2- TÜİK işsizlik verilerinde kasım ayından başlayarak işsiz sayısı hızla artmaktadır. Mevsim etkilerinden arındırılmış işsiz sayısı:; kasım -153; aralık -180; ocak -170 bin kişi artış göstermiştir. Mevsim etkilerinden arındırılmamış işsiz sayısında ise kasım -193; aralık -321; ocak -366 bin kişi işsizler hanesine girmiştir.
Bu sonuçla; geçen yıl ocak ayında yüzde 10,8 olan arındırılmamış işsizlik oranı bu yıl aynı ayda yüzde 14,7’ye çıkarken, mevsim etkilerinden arındırılmış işsizlik oranı da yüzde 9,8’den yüzde 13,3’e çıkmıştır.
Geçen yıl büyüme hedefinin oldukça altında kalınmasına rağmen işsizlik fonu gibi, kamu yararına çalışma gibi örtülü tedbirlerle işsizliğin üzeri örtülmüştü. Ama gerçek veriler ocak ayı ile tabloya girmeye başlamış ve daha şimdiden işsizlik oranı 2001 krizinin oldukça üzerine çıkarken, 2008-09 küresel kriz seviyelerini de yakalamış oldu.
***
İşsizlik neden bu kadar önemli?
Ekonomi dediğimizde aklımıza ilk olarak çalışmak, yani bir iş sahibi olmak gelir. Bir işiniz yoksa dolar şöyle olmuş faiz böyle olmuş hiç önemli değildir.
İş-Kur kayıtları (ki yayından kaldırılan ve erişilemeyen) geçen yıldan bu yılın şubat ayına kayıtlı işsiz sayısının 2,5 milyon kişiden 4,0 milyon kişiye yükseldiğini gösteriyordu.
Bu sayının bir yarısı kadar da kayıtsız işsiz olduğunu hesaba kattığınızda aslında işsiz sayısının 2,00-2,25 milyon kişi artması beklenirdi. Oysa TÜİK hesapları işsiz sayısının mevsimsel etkilerle beraber maksimum 1,26 milyon kişi arttığını vermektedir. Muhtemeldir ki, yaklaşık 1,00-1,25 milyon kişi daha listeye eklenmeyi bekliyor.
Ayrıca sanayi üretiminin hala düşmeye devam ettiğini, iç tüketimin hala daralmayı sürdürdüğünü gördüğümüzde 2019 yılı ilk çeyreğinin de ekonomik daralma ile geçileceği aşikardır.

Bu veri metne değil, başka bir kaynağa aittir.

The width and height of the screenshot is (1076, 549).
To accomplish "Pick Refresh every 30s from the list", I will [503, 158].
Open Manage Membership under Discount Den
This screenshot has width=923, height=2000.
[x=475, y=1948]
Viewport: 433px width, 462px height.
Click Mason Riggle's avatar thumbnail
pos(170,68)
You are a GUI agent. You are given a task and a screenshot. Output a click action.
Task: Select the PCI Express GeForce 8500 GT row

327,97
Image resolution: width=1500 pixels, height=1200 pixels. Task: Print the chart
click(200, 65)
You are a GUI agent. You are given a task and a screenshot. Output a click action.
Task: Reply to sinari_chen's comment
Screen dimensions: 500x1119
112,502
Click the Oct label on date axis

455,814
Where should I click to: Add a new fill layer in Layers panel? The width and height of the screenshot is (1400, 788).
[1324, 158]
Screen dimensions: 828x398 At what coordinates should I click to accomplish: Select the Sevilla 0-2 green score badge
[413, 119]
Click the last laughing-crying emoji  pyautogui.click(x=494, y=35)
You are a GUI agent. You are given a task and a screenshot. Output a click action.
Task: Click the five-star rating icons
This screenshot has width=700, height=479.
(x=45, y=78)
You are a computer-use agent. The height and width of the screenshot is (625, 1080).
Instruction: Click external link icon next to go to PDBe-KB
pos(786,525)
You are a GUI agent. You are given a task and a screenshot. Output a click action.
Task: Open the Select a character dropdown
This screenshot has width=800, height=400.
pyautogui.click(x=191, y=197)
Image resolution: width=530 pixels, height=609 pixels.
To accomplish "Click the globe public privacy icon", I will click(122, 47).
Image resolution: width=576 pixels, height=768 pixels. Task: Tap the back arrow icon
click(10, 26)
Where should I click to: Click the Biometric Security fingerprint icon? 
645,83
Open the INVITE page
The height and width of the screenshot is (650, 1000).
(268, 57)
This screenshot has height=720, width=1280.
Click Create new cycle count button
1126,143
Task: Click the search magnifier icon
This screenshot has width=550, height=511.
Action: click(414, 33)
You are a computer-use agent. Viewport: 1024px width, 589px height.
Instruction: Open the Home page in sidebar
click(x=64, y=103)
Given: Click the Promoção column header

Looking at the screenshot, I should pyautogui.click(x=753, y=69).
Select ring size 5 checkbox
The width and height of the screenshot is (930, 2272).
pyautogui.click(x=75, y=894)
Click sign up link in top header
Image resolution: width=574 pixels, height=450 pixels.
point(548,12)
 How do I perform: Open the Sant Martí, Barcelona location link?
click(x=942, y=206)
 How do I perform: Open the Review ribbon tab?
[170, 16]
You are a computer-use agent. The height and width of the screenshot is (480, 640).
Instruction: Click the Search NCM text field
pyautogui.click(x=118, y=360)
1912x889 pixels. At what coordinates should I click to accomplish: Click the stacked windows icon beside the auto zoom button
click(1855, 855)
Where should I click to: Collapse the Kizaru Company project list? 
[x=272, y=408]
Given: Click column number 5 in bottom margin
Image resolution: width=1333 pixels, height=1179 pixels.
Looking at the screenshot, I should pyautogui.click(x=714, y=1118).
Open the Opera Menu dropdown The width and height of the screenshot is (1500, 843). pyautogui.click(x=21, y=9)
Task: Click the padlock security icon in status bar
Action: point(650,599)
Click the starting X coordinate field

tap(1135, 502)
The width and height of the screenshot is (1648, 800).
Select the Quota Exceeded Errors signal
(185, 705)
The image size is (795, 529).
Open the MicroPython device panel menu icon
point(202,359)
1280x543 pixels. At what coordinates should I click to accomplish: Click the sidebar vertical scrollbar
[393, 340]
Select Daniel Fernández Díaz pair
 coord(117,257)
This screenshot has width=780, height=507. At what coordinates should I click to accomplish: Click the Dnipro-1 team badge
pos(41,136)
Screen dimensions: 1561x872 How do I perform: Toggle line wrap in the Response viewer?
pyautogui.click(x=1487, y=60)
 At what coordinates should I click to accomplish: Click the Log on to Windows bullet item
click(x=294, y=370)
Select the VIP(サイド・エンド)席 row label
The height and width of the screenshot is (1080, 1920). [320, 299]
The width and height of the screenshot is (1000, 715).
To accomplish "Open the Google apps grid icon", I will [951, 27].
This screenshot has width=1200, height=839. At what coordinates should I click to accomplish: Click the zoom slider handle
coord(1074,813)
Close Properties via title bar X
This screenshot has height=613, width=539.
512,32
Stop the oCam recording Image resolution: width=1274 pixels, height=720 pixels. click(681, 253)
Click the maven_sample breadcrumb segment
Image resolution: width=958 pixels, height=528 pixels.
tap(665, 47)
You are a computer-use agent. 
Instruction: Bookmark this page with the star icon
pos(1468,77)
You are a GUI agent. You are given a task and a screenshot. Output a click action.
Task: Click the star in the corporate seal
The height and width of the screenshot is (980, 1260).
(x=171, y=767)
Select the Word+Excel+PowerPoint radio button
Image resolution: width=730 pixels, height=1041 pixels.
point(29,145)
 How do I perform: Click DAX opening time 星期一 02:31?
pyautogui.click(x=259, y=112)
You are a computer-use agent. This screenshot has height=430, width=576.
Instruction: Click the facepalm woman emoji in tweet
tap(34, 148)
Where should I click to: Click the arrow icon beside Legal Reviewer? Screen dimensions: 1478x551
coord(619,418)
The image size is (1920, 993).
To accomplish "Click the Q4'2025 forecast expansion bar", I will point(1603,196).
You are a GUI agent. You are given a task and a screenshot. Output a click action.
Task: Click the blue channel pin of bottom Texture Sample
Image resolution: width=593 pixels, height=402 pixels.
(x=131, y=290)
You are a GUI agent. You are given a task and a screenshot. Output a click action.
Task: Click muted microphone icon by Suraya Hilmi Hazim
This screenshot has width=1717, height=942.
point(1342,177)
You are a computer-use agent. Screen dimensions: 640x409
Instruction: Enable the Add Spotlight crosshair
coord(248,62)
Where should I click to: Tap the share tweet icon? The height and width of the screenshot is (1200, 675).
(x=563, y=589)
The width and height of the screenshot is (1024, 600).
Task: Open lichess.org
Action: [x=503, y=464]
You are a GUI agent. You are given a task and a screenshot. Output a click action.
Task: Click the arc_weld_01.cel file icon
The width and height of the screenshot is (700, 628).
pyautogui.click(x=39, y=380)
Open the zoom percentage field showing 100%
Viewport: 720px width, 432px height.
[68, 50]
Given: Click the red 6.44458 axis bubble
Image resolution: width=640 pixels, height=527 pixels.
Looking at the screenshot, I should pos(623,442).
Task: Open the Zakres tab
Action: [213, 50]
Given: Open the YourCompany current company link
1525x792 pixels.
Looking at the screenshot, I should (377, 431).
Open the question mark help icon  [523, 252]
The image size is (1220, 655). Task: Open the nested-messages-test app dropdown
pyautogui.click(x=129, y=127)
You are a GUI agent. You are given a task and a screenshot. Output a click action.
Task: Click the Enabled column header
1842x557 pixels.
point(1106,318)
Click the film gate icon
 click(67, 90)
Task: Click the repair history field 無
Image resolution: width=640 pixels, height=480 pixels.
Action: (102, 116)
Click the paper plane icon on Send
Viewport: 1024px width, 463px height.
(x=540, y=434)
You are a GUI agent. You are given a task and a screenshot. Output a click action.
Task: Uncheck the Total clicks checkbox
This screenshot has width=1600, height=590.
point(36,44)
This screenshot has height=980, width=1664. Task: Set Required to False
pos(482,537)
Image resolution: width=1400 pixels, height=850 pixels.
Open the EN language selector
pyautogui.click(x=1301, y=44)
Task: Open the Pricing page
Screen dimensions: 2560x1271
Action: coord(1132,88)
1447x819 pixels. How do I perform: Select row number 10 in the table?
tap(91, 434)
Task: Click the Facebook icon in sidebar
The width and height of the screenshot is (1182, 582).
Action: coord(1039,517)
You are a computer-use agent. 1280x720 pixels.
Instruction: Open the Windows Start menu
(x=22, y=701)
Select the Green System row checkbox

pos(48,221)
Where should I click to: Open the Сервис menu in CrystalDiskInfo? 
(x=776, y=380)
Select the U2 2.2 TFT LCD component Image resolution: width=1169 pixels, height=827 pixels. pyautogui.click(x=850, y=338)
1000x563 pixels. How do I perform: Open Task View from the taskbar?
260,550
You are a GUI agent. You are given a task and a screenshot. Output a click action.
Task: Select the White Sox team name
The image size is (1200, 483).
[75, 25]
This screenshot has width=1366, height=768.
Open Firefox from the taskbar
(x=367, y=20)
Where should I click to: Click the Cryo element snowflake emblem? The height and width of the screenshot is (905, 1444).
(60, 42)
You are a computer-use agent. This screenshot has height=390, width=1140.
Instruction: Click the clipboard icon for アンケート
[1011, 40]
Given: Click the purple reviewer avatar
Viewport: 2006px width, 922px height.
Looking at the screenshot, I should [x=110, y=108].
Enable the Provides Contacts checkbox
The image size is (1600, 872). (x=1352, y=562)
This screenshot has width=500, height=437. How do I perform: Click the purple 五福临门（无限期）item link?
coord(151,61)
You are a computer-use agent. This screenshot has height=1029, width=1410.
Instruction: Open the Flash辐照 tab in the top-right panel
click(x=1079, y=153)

Böyle bir ortamda tarihte görülmedik bir işsizlik oranı ile karşılaşırız.
Ama daha önemlisi şu ki; ülkemiz mevcut durumda dahi tarihin en ağır işsizlik oranı ile karşı karşıyadır.
Böyle bir durumda olmamıza rağmen “Ekonomideki en zor dönemi minimum hasarla atlattık” demek farklı bir bakış açısı gerektirmektedir.